I just have recently installed a new motherboard (gigabyte GA_ma770-DS3 rev 1.0) i'm running raid mode, and have my samsung SH-s223f in sata as well. When ever i start up windows the DVD/CD burner workds fine, but only once. Then it hangs up my computer when i put another disk in and try to scan/acess it. This problem only goes away after i reboot the computer. then i can use it again but only once. I have no idea whats going on, all the bios are up to date, and everything (drivers, firmware so fourth) is up to date. Anyone have any ideas?
However, using Setup, nor update drivers would take the newer v3 driver. I had to tell the device manager to let me choose the file to update with. For whatever reason, Windows thinks it didn't show compatibility with my hardware... Maybe a clean install with the appropriate driver would change its mind about compatibility. Not sure.
Effect: The System did need me to reboot after installing, then again after redetecting the drives... The DVD drive works correctly and no longer crashes the system.
Use the device manager, right click, and select 'properties', then fileversion of the new RAID driver and console. If they're v3, go ahead and give the DVD drive a try.
Meanwhile, I'll be reinstalling XP fresh, and experiment a bit. Good luck on your endeavors. =)
Hey there, Slow. Sorry that this isn't a solution. I have the same issue, I looked up some articles on the web, and just happened to find your post. So, if you like, I'll work with you on this one. Let me know how much computer experience you have, so I know what information we need to swap.

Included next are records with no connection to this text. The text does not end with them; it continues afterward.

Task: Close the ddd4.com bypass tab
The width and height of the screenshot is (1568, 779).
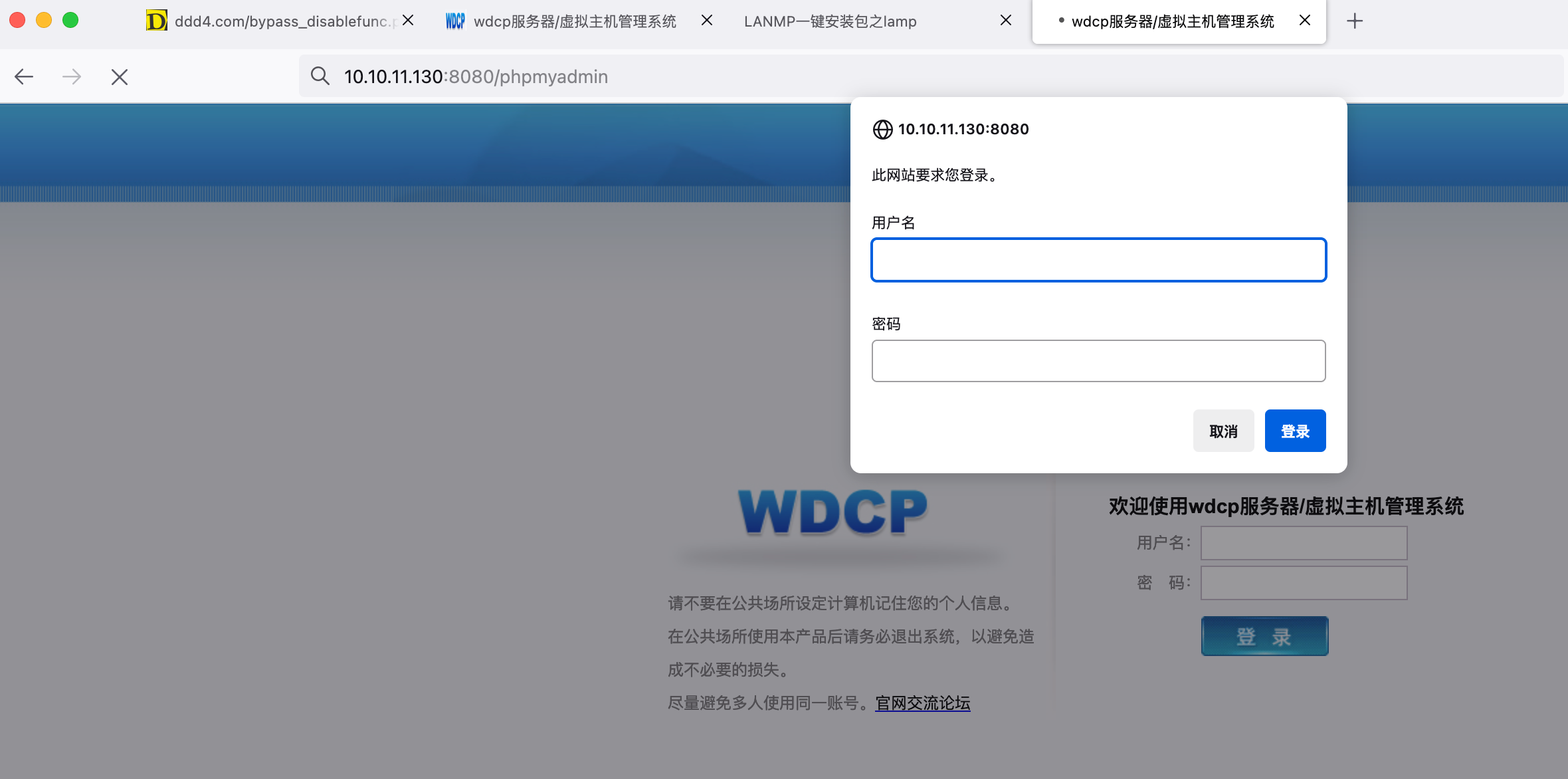Action: coord(408,21)
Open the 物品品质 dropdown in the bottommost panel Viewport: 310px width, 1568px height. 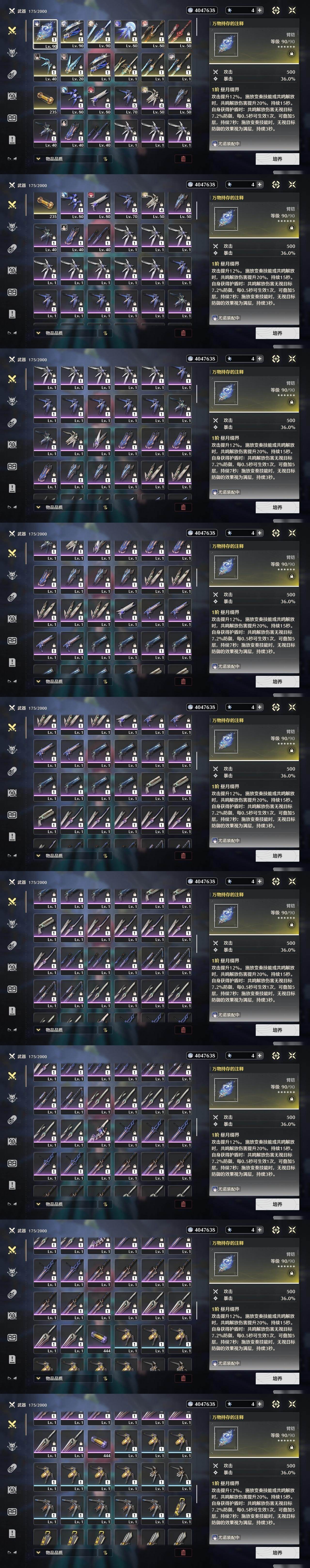(x=65, y=1553)
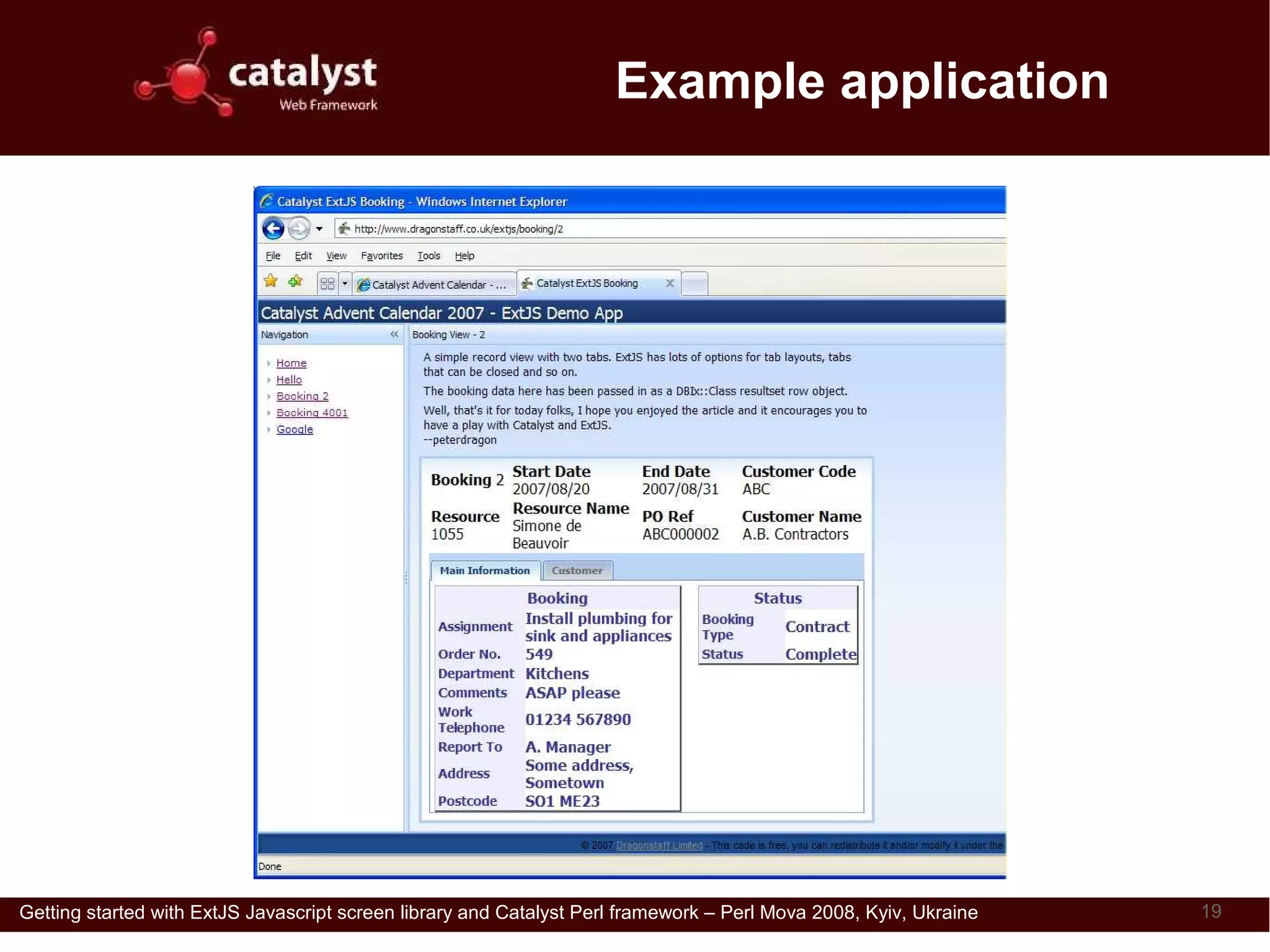Open the Tools menu

click(x=429, y=256)
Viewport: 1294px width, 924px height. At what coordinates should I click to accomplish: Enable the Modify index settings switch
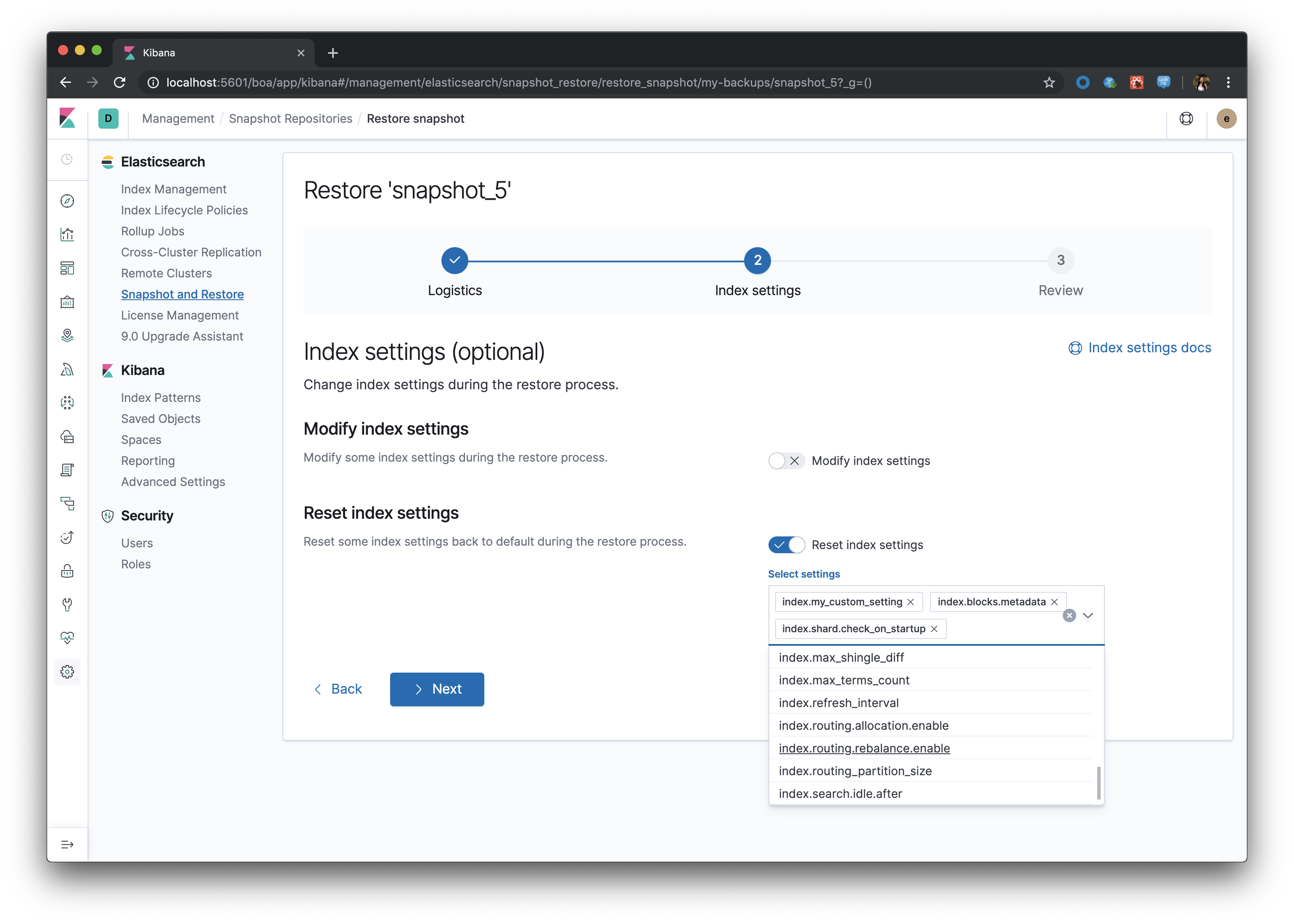point(786,461)

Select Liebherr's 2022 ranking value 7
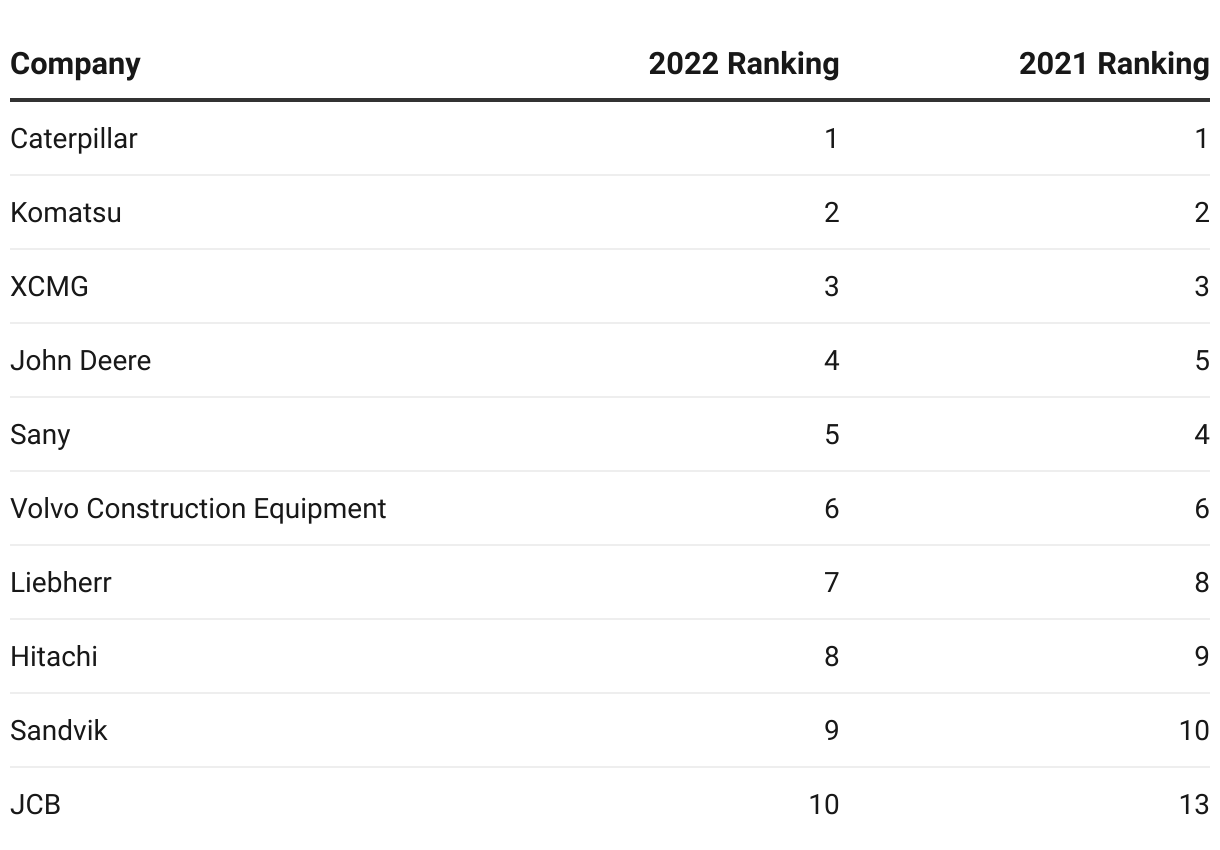[832, 582]
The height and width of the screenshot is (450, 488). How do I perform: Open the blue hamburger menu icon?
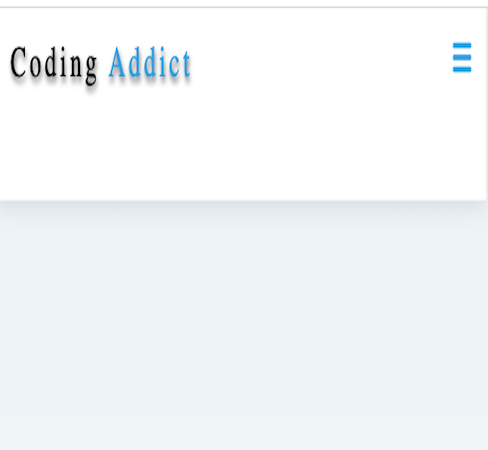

Anyhow. My issue. I picked up a couple Seagate 640GB SATA drives, put them in RAID 0 (successfully), and get the OS and the whole sha-bang. My DVD-RW drive is SATA as well, a LITE-ON LH-20A1S. Symptom: When any new media is inserted, Windows crashes with the error 'IRQ less or not equal' (on the blue screen, of course)...
The blue screen also says that the driver at fault at time of handling is the AHCIx86 driver... which is not surprising, being the driver that handles the RAID controller in the first place.
When I installed my OS, I took a shortcut and used nlite OS, (lets you make a WinXP install CD, slipstream SP3 into it, and add drivers to the disk). I did this since I don't have a standard floppy drive. By adding the drivers to the install CD, I was able to avoid the presumed need to add the raid drivers via floppy at first install. That seemed to work. At least, after installation of the OS, the Device Manager shows the installed RAID driver...
From what I gather, when you go into BIOS and set the SATA mode to RAID, every device on the 4 SATA jacks has its function changed (at least slightly), the most noted effect being that WinXP and the BIOS both recognize my DVD drive as being SCSI, not SATA.
sorry i took so long, well after being pissed off at the mother board, for being old, i just bought a new gigabyte, and i come to find out it was the mobo. the mobo only has 4 SAta slots to choose from and they are all grouped together. On the Rev 2.0 of the mobo they have 2 separate stat connectors for extra sata drives. And after re installing windows vista 64 with raid 0 again, it works fine, i just dont use that board anymore.
Mm. yes, that's one way to do it. I had contemplated buying a separate PCIe sata controller just to alleviate the problem. The driver did fix the immediate problem (but it did present something new, so you're probably living easier for it)... After just happening to want to play one of my games, I find that one of them is snotty about my DVD drive being renamed SCSI. Now it thinks I'm running CD emulation and refuses to start up. (Thanks a lot, EA) So, those extra Sata slots probably make a world of difference, depending on application.
But, I concur. My revision 1 motherboard has too many quirks for comfort. I know my USB isn't rock solid. Having a lot of devices connected (in my case, midi, scanner, tablet, mouse, keyboard, webcam, printer)... Sometimes the BIOS doesn't know what's going on and thus the keyboard is disabled until windows comes up or I disconnect all the other devices. (a good reason to keep a ps/2 adapter for an emergency)
But, overall, this was a better experience than the previous motherboard I was intending to use, which was a Biostar model based on the same chipset and functionality. It was suggested there were bad capaciters. When too much was going on (drive access, audio, graphics, and cpu) The board would squeel (yes, the mb itself), either that or shut off altogether. So that got RMA'd and I though I'd try my luck with Gigabyte. I'm kinda ~eh~ on the brand. It runs hot and with minor issues. I'd have gotten Asus if I had the choice at the time, but I was on a budget.